By Kenneth Rogoff
Perhaps the following parable is not entirely fair to the euro, but nevertheless the parallels seem striking.
Consider a young couple who is contemplating marriage, but unsure whether
to take the big step. So instead they decide to test things out by opening a
joint bank account. At first things go remarkably smoothly. Heady with success,
they get the inspiration of extending the arrangement to her brother and his
sister. Not only do they hope to show their siblings how well they can
cooperate, but with four people, the total size of the account reaches the
critical threshold needed to receive exorbitant privileges normally accorded to
the bank’s larger customers.
Thanks to a cleverly designed constraint to limit imbalances between each
sibling’s contributions and withdrawals, the innovative experiment continues to
flourish. There is no real enforcement mechanism, but the two sets of siblings
are determined to make the arrangement succeed. Forced to interact routinely,
the couple and their siblings start becoming closer. They even start having
dinners together on a routine basis.
Eventually, the quartet decides that dinners will be even more fun, and the bank will give them an even better deal, if they expand the arrangement. So the siblings persuade a few cousins to join. Pretty soon, their phones are ringing off the hook with family members they have not seen in years. Cousin Kendra, a marginally employed chef with precarious finances, is nevertheless welcomed in hopes she will employ her culinary skills to enrich group meals.
Life is not without its problems. Everyone is irritated at first cousin
Nigel, who lives just across the river yet insists on managing his own
finances. He is still invited to meals, though his cooking skills are hardly up
to Cousin Kendra’s. She, in turn, exhibits little enthusiasm for balancing her
chequebook, and the bank sends ever more frequent warnings that her overdrafts
would have to be covered by the others. Shortly after joining, a couple other
cousins have taken advantage of their new prime customer bank status to buy
extravagant apartments with jumbo loans at far lower interest rates than they
were ever afforded in the past.
The whole complex scheme seems to survive against all odds until one day
things suddenly start to collapse. Despite informal personal imbalance limits,
several cousins significantly overdraw their accounts. Others fall behind on
mortgage repayments. Panicked, the founding siblings ask themselves whether it
might be best simply to kick out the group’s worst behaving members.
Unfortunately, the bank informs them this will be very difficult to do without
first closing the entire account, wreaking havoc with everyone's finances.

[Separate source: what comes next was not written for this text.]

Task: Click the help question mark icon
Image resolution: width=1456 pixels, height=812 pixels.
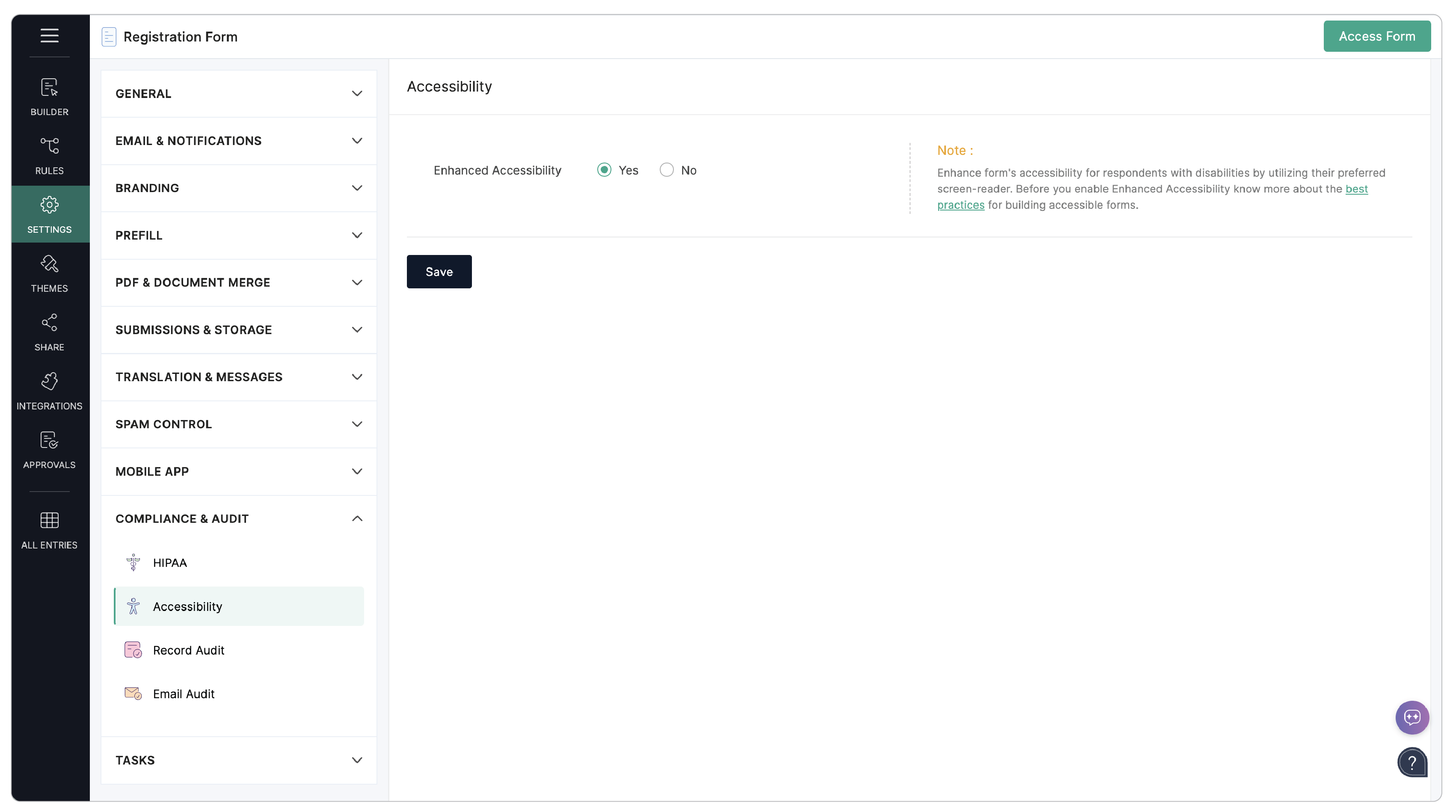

Desperate, the family brings in a
well-regarded outside financial advisor. She comes up with the seemingly
brilliant idea of a joint credit card, with payments guaranteed unconditionally
by all, including the wealthiest cousins. This would allow the impecunious
members to pay off bad cheques and mortgages, effectively borrowing against the
resources of the others. And it wouldn’t be a gift, the advisor promised.
Borrowers would pledge to skip meals. Any savings on ingredients would be used
to make loan repayments. This works for a while until cousin Kendra starts to
look pale from her diet. She begins missing work and the imbalance between her
occasional deposits and frequent withdrawals gets worse. The richest cousins
soon find they have to mortgage their houses in order to pledge enough cash to
the bank to prevent an immediate collapse.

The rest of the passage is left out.